• _TAAKOMSCHRIJVING_
Haal alsjeblieft alles vanaf de regel met "Identify the location of search" tot en met het einde van de gegevens eruit en neem het ongewijzigd over.

• _VASTGELEGDE GEGEVENS_

· · · · · · ·

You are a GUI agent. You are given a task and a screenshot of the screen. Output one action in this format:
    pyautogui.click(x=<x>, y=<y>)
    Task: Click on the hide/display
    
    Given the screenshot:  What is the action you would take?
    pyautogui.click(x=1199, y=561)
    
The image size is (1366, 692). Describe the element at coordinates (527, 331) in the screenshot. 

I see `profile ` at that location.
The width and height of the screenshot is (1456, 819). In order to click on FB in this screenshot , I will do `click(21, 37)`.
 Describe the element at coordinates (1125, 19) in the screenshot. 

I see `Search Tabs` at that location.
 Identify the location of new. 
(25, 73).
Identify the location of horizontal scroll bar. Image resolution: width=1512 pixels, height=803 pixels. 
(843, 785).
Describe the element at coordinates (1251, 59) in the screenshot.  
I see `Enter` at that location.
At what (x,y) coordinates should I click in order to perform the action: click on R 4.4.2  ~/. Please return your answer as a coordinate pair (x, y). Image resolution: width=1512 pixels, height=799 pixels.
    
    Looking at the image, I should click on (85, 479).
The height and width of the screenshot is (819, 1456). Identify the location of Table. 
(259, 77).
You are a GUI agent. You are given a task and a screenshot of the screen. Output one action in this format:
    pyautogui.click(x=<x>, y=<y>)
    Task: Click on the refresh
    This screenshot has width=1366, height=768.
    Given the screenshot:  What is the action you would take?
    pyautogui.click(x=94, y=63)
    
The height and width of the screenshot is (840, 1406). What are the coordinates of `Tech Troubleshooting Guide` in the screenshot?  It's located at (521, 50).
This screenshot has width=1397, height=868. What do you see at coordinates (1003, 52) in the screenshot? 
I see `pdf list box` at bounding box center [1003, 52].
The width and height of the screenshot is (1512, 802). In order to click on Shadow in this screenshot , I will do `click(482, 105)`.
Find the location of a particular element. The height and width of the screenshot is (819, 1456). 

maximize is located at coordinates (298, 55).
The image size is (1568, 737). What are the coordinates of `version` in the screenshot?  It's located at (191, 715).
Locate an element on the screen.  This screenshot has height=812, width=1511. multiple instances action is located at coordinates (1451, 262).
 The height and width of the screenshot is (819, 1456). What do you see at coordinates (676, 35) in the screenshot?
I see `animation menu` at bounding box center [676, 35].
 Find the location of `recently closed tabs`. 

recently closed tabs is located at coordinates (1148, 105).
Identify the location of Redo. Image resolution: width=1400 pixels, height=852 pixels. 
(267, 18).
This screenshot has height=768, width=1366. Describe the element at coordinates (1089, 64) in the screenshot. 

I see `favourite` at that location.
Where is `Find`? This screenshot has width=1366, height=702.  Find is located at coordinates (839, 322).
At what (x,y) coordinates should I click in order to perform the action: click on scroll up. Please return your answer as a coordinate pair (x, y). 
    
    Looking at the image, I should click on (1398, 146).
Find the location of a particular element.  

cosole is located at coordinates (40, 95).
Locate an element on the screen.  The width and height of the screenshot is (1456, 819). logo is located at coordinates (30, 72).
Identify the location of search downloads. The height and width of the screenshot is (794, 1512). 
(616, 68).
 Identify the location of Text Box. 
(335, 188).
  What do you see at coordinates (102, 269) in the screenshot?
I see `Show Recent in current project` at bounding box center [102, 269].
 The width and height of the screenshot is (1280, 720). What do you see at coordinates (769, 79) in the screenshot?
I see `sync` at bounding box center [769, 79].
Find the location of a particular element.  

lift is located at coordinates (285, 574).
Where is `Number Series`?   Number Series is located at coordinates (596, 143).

· · · · · · ·

• _ANTWOORD OP TAAK_
Identify the location of search downloads. The height and width of the screenshot is (794, 1512). 
(616, 68).
 Identify the location of Text Box. 
(335, 188).
  What do you see at coordinates (102, 269) in the screenshot?
I see `Show Recent in current project` at bounding box center [102, 269].
 The width and height of the screenshot is (1280, 720). What do you see at coordinates (769, 79) in the screenshot?
I see `sync` at bounding box center [769, 79].
Find the location of a particular element.  

lift is located at coordinates (285, 574).
Where is `Number Series`?   Number Series is located at coordinates (596, 143).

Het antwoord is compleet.